Owning Less, But Experiencing More: A Theological Crisis in the Making
We are becoming a nation of mobile-renters. We have joined a gig economy. We use ride-shares. We rent office space. We rent housing. We rent mobile offices. We own less and less—we do not even own our e-books and e-media which often revert back to the copyright holder at our death. A video game no longer has a box. It is a digital download.
The World Economic Forum tells us we will own nothing and be happy. Ida Auken said, “Welcome to 2030. I own nothing, have no privacy, and life has never been better.” Or as their marketing said, “You will own nothing. And you’ll be happy.”
Governments have done little to avoid this future.
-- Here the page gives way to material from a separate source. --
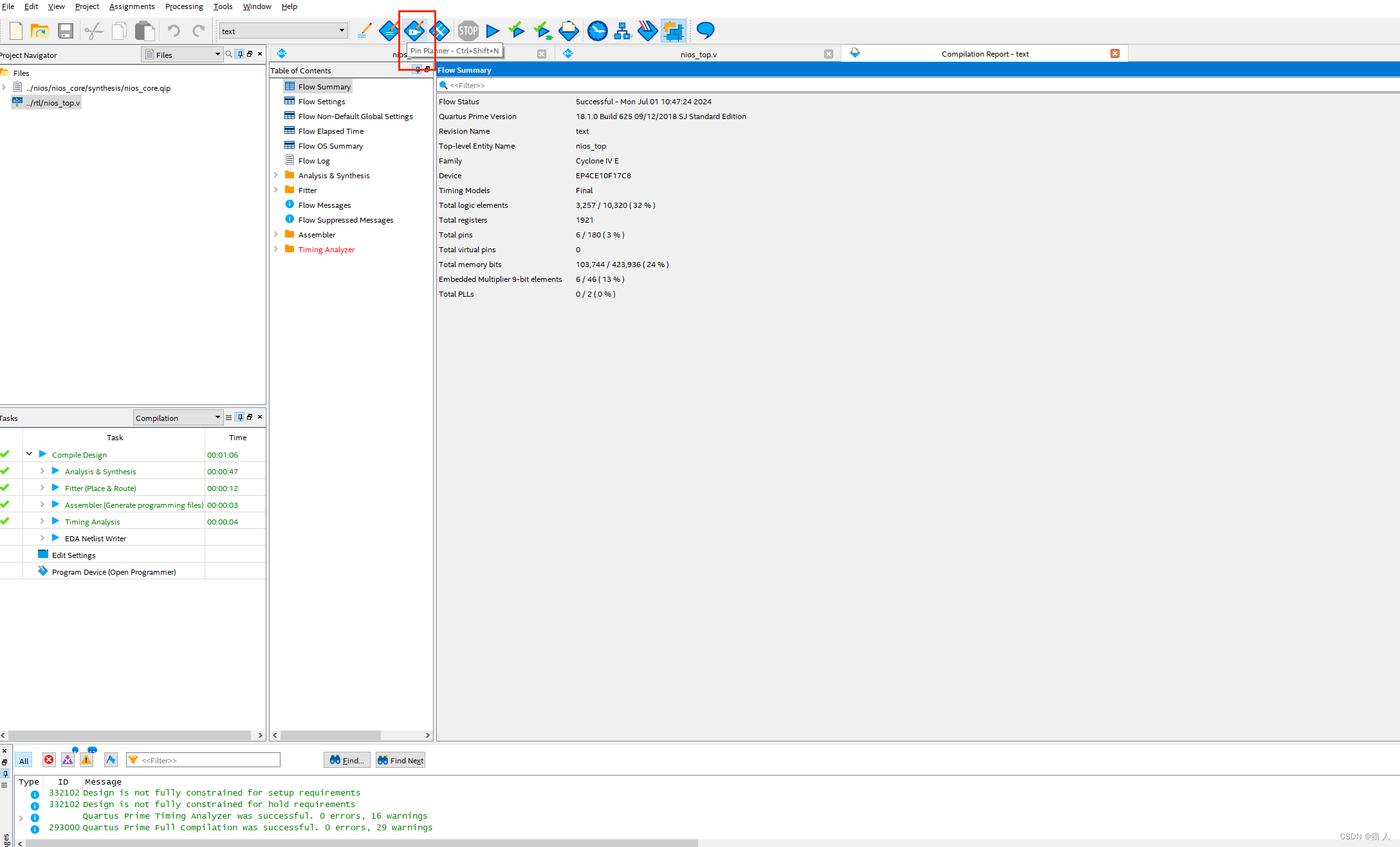Screen dimensions: 1400x847
Task: Click the Find Next button
Action: pyautogui.click(x=400, y=760)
The Canadian government has promised $10 a day of childcare. This makes it easier for both parents to work, which they will have to do in order to pay for the taxes to support childcare. Single-income families will not be able to afford houses. And if both parents work, there is less need to have a standard home. Besides, who can afford one? Renting is the way to go. The USA has likewise pulled back on supporting families through financial support for children or support for longer maternity leave.
The way in which we work has also contributed to this alienation from home, possessions, and family. For most of history, agricultural workers worked as a family. Everyone worked at home. Husbands and wives with children in appropriate ways supported the family. In the Roman era, many businesses were part of a residence. So a husband might work at the front of the home, a wife inside the residence. They partnered in appropriate ways.
But now the nature of work, a movement from working with our hands to work with our digits—pressing buttons, digital work—has alienated us from the land, the fabric of the world around us.
Conserving the Beautiful
It is a law that we love what is nearest to us. We love our family. We love our home. We love our neighbourhood. We want to conserve and protect what is near to our hearts. Everyone is a conservative in this sense. Even a progressive person who loves the environment will want to protect the green space around their home, around their city.
Digital technology and mobile living (gig economy, mobile rentals) have created a sense of instability among us. We get good experiences—as Byung Hul Chan notes, getting new information in the digital age is a sort of experience. New likes, new updates.
The nature of conservatism is basically to preserve what is beautiful since what is truly beautiful attracts us to it. Augustine said in his Confessions that God made us for himself, and we are restless until we find our rest in him. David tells us that he desires to gaze at the beauty of the Lord (Ps 27). The heavens declare God’s glory (Ps 19).
We are drawn to beauty because God is beautiful. Preserving the good, the good of the family of home and country are ways in which we can trace what is beautiful in the world, the marks of God’s good work in creation. The beauty we conserve imitates and points back to the Beauty that God is.
Destabilized by Experiencing without Having
The constant movement and flux of modern life, of the ever-present notification, of the separation of work from physical objects to immaterial digital objects, have destabilized us. Nothing feels lasting. Nothing feels immutable. But these are meant to allow us to rest in stability, a sign that only God can realize truly in His immutable nature.
“Man is like a breath; his days are like a passing shadow,” the Psalmist tells us (Ps 144:4). For us then, God must be our “fortress” (Ps 144:2). God is like a rock because rocks persist (Ps 18:2). The rock represents how God is. Nature explains grace.
And God created it to be this way. We are supposed to find stability in the world around us, because of what it is. But our new age—one which promises a metaverse to abstract us from our body, from our lived reality—will make us live in constant flux.
Experience will be all that matters. Digital experience. New digital information. And as Han notes, information does not give us a story or history. Rather, information adds. It gives us an endorphin high as in when a new notification comes to us.
Building a chair out of a tree you felled in your grandmother’s yard tells a story. It grounds us. The making of it is slow and laborious. That too stabilizes us.
We will own nothing and be unhappy. The loss of place, of physical objects, of the slowness and responsibility of owning will rob us of a natural good that points to a graceful good.